Therefore the presence or absence of a motive is one of the factors that need consideration in the adjudication of the offence of this nature. In addition, in the case of S v Webber 1971(3) SA 754 (A) the following was said:


The evidence of a single witness ought not necessarily be regarded as unreliable merely because he/she has “an interest or bias adverse to the accused”


The intensity of the bias if it is there, must be established and its significance must be determined in view of the evidence as a whole. If it is not offered, then it will be difficult for the court to conclude that there was any.


[24] The trial court was therefore correct to conclude that the absence of motive to implicate the appellant falsely added weight to the improbability mentioned in the above paragraphs and further, to the complainant’s testimony that it can be believed.


[25] Furthermore, I respectfully differ from the submission made by Ms Zwiegelaar on behalf of the applicant that the fact that the complainant reported to the police and pointed the appellant shortly after the incident cannot be used as creating a probability in favour of the state, that sexual intercourse took place without her consent. In my view, this fact serve as an indication that the complainant was consistent in her allegations”.


[26] It has also been submitted by Ms Maila on behalf of the respondent that, it is improbable that appellant would have taken the complainant back to the place where everyone saw them leave together and wait for her at a place where the complainant can report the rape, and further that he waited at the tavern knowing that the police were called. According to her this conduct does not indicate a conduct of a guilty mind. This might be so. But this argument looses sight of the fact that, the complainant’s evidence is that she tried to offer resistance but was overpowered. She did not even scream because she was threatened with assault. This means that she ultimately submitted / succumbed to what the appellant was doing to her. It is therefore not surprising that she acted normally after the alleged rape and did not even try to run away. It was in the early hours of the morning, people were asleep, the possibility that she felt helpless or that nobody will come to her rescue cannot be excluded. In addition, it has been firmly established in a number of studies and authorities on the impact of violence, including rape against women, that victims displays individualised emotional responses to such assaults. Some of the immediate effects are frozen, fright or cognitive dissociation, shock, numbness and disbelief. It is therefore not unusual for a victim to present a facade of normality and further, associate with the culprit. See S v Monageng (2009) 1 All SA 237 (SCA).

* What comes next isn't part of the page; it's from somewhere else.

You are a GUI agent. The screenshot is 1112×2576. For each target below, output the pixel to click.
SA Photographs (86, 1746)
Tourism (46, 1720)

[27] This facade of normality and association with the appellant displayed by the complainant after the alleged rape, might explain the reason why appellant went straight back to the tavern as he might have entertained the thought that complainant will not report immediately or report at all. The criticism levelled by Gutta J that the trial court’s findings were largely based on probabilities is not fair.


[28] The consideration that I made above in as far as the contradictions, corroboration, motive, J88, probabilities and improbabilities, if taken together by far outweighs the version of the appellant to an extent that it cannot be said that it is reasonably probably true, despite the fact that it was not criticised. It is quite obvious that the trial court evaluated the evidence before it holistically, not in a piecemeal fashion. Its findings cannot be faulted.



CONCLUSION


[29] In S v Ntsele 1998 (2) SACR 178 (SCA) it was held that the onus which rested upon the state in a criminal case was to prove the quilt of the accused beyond reasonable doubt – not beyond all shadow of a doubt. Our law does not require that a court had to act only upon absolute certainty, but merely upon justifiable and reasonable convictions – nothing more and nothing less. Further in Miller v Minister of Pensions [1947] 2 All SA ER 327 on page 373H the following was said:-


It need not reach certainty, but it must carry a high degree of probability. Proof beyond reasonable doubt does not mean proof beyond the shadow of a doubt. The law would fail to protect the community if it admitted fanciful possibilities to deflect the course of justice. If the evidence is so strong against a man as to leave only a remote possibility in his favour which can be dismissed with the sentence “of course it is possible, but not in the least probable”, the case is proved beyond reasonable doubt”.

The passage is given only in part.